The News In Shorts

How the news would look if everyone stopped waffling and told the truth.

Saturday 18 February 2012

Tesco Discovers Customers Don't Like Slavery.


In a shock revelation for Tesco, the company have found that its customers are rather opposed to the idea of being served by what amounts to slaves after a storm of protest. Having originally thought that having people work for free throughout the night stacking shelves was a really good idea, they now seem to have changed their minds as thousands of disgusted customers threatened to bycott the stores. Having suddenly found the word "conscience" in the dictionary the company has now told the government that they will only accept unemployed people who have had at least the choice of volunteering.

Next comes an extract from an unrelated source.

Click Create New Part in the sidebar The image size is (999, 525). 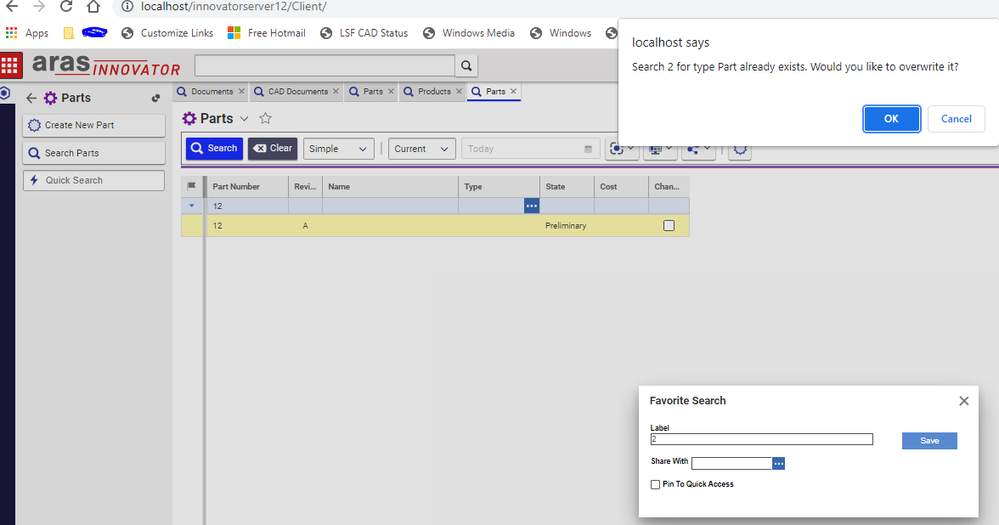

Meanwhile lawyers are preparing a legal claim against the government under the Human Rights Act legislation on forced labour. We asked a Chris Grayling, Minister for Destroying the Morale of the Unemployed, for the government's view; "We've always maintained that the Human Rights Act was forced on us by faceless bureaucrats in Brussels and this proves it. It may have stopped us deporting undesirable people to countries who torture their citizens because we wouldn't like to be embarassed in the UN, but I don't see why it should stop us enslaving our own population if we want to. The idea that providing work experience for unemployed young people is some kind of forced labour is utterly and completely absurd - completely true, but completely absurd."